As described above, according to the present invention, the number of voltage check points for the capacity diagnosis of the backup capacitor can be reduced, so that the number of input ports for the diagnosis of the microcomputer can be reduced. The effect is demonstrated.

[Brief description of drawings]

FIG. 1 is a circuit explanatory view showing an embodiment of the present invention.

FIG. 2 is an explanatory diagram of a conventional circuit.

FIG. 3 is a waveform diagram for explaining the operation of FIG.

[Explanation of symbols]

 2 DC / DC converter 3, 4, 10 Reverse current prevention diode 6, 12 Backup capacitor 7, 13 Inrush current prevention resistor 8, 14 Discharge diode 17, 18 Switch circuit 20 Current control circuit 21, 22 Detonator 25 Acceleration switch 26 , 28 switching transistors 30 Microcomputer

 ─────────────────────────────────────────────────── ─── Continuation of the front page (72) Inventor Jun Shibata, 1910 Nisshincho, Omiya City, Saitama Prefecture Kansei Co., Ltd.

Claims (1)

[Claims] 1. A DC / DC converter (2) for boosting and outputting a voltage from a battery (1), and a plurality of inrush current preventing resistors (7) connected in parallel to an output terminal of the DC / DC converter. ), (13) and first and second backup capacitors (6), (12), and a first and a second series circuit having an anode connected in parallel to the output terminal of the battery (1).

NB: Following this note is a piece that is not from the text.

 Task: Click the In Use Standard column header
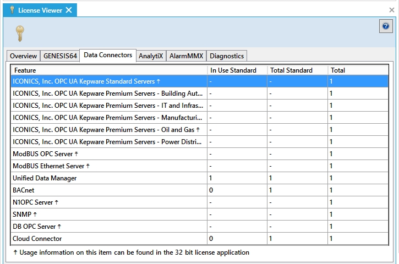click(237, 70)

Second diode (4),
An anode is connected to a connection point between the inrush current prevention resistor (7) and the first backup capacitor (6) of the first series circuit (10), and the cathode is the cathode of the first diode (4). An anode is provided at a connection point between a third diode (8) connected to the cathode to form a first output terminal, a rush current preventing resistor (13) of the second series circuit, and a second backup capacitor (12). A fourth connected to the cathode of the second diode (10), the cathode forming a second output terminal
A switch circuit (17), (1) is provided to each of the output terminals formed by the diode (14) and the cathodes of the third and fourth diodes (8), (14).
8) a first and a second detonator (21) connected via
(22) and the acceleration signal associated with the collision are input to determine the size of the collision, and the switch circuit (1
7) and (18) are each supplied with a trigger signal, and the cathode side or the anode side of the third and fourth diodes (8) and 14) based on the output voltage of the DC / DC converter (2). The first and second backup capacitors (6) based on the respective potential differences of
A microcomputer (30) for detecting the magnitude of the capacity of (12) to perform a failure diagnosis of the first and second backup capacitors and outputting a failure notification signal when it is determined that there is a failure and its equivalent. A vehicle occupant protection device characterized by the following.